One big bank which has carried 28 new productions in the last six months, sometimes investing $3,000,000 to $5,000,000 a day in motion pictures, is enthusiastic over returns and is constantly enlarging the amount of credit given. The bank does business with five of the leading motion picture companies. All of the 28 pictures paid back credit advanced. The bank sent out an inspector to look over studios seeking money, just as it would have looked into the assets of any other concern. It checked over the motion picture company's notes, cash inventory and current liabilities.

Banks are often shocked by the high inventories motion picture companies carry, relatively much higher than those in other industries. Goldwyn, for example, has enough properties and equipment to "shoot" 11 pictures at a time. Some of this is doubtless a burdensome overhead.

Banks also look with disapproval on the high salaries paid some of the stars. Producers shrug their shoulders and say the number of stars is small, and that salaries are fixed by competition in the market, and what the public is willing to pay for favorites.

The principal objection bankers make to producers' methods is not so much in the sums of money they spend in staging a story as in their failure to keep within agreed limits. It is here that the producers' association is carrying on its most active agitation for more business-like methods. Most of the big concerns have already adopted a budget system.

Production Economy

The first conspicuous move toward production economy was made last October when Famous Players-Lasky shut down their plants at Hollywood and Long Island City for a couple of months.

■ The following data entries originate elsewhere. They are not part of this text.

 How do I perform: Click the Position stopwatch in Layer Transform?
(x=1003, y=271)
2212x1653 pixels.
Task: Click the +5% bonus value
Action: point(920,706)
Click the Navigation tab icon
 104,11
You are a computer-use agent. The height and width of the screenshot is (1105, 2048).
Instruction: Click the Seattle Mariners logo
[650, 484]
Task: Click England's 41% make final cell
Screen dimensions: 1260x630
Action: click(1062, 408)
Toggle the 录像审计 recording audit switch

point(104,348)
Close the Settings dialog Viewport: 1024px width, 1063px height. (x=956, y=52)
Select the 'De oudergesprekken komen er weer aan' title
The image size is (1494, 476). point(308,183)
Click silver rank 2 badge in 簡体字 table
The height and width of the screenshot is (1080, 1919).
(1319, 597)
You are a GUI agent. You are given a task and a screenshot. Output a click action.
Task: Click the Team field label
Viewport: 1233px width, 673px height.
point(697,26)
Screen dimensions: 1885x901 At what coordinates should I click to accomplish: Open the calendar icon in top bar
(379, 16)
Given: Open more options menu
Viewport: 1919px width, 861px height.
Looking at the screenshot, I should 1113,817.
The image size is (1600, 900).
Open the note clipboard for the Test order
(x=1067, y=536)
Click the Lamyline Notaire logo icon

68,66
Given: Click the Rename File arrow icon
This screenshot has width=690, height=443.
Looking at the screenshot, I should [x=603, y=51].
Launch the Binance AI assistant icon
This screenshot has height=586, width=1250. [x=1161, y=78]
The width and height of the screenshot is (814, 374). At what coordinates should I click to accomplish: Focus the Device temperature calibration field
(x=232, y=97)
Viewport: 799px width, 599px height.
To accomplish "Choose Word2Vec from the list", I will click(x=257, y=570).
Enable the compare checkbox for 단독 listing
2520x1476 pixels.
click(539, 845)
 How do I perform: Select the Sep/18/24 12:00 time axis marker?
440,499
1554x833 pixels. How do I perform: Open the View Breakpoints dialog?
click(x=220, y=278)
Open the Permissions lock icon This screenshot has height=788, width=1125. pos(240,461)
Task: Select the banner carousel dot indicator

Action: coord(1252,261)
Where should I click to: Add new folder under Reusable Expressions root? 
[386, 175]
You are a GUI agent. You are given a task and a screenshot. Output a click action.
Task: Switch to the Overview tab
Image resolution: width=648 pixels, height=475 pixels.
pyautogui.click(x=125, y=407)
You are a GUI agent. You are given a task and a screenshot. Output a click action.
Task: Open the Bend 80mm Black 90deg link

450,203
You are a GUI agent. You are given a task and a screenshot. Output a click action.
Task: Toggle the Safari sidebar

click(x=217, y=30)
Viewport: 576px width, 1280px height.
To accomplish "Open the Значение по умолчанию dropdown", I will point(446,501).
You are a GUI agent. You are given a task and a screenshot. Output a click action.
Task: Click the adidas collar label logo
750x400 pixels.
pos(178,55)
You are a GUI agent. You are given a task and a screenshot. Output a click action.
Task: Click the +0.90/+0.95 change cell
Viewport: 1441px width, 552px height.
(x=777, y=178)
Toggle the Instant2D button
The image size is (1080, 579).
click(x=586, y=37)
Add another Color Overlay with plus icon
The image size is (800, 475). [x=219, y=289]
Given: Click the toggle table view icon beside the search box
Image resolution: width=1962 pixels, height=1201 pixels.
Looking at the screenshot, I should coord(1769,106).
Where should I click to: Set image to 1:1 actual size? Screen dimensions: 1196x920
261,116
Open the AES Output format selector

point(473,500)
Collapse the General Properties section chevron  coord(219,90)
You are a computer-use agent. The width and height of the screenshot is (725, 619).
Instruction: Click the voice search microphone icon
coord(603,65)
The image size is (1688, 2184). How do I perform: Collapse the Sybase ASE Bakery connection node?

In the last two years all the big companies have adopted the budget method, estimating their production costs when the scenario is agreed upon.

The four companies with their stock listed on the Stock Exchange publish annual statements. Others prepare them for the banks, but have not adopted the policy yet of making them public. In a word the motion picture industry is being put on a business basis. Mr. Saunders, comptroller of Famous Players, said:

"It is just as well that there is not a rush of investors into the moving picture field. The big companies already have bank contacts and are getting more credit as they demonstrate that they run their business along sound, profitable lines. The plungers and hokum experts in the business are being gradually weeded out and the line is constantly more sharply drawn between legitimate and fly-by-night business."


"Most Banks Shun Movie Promoters," The Wall Street Journal, April 3, 1924, page 5.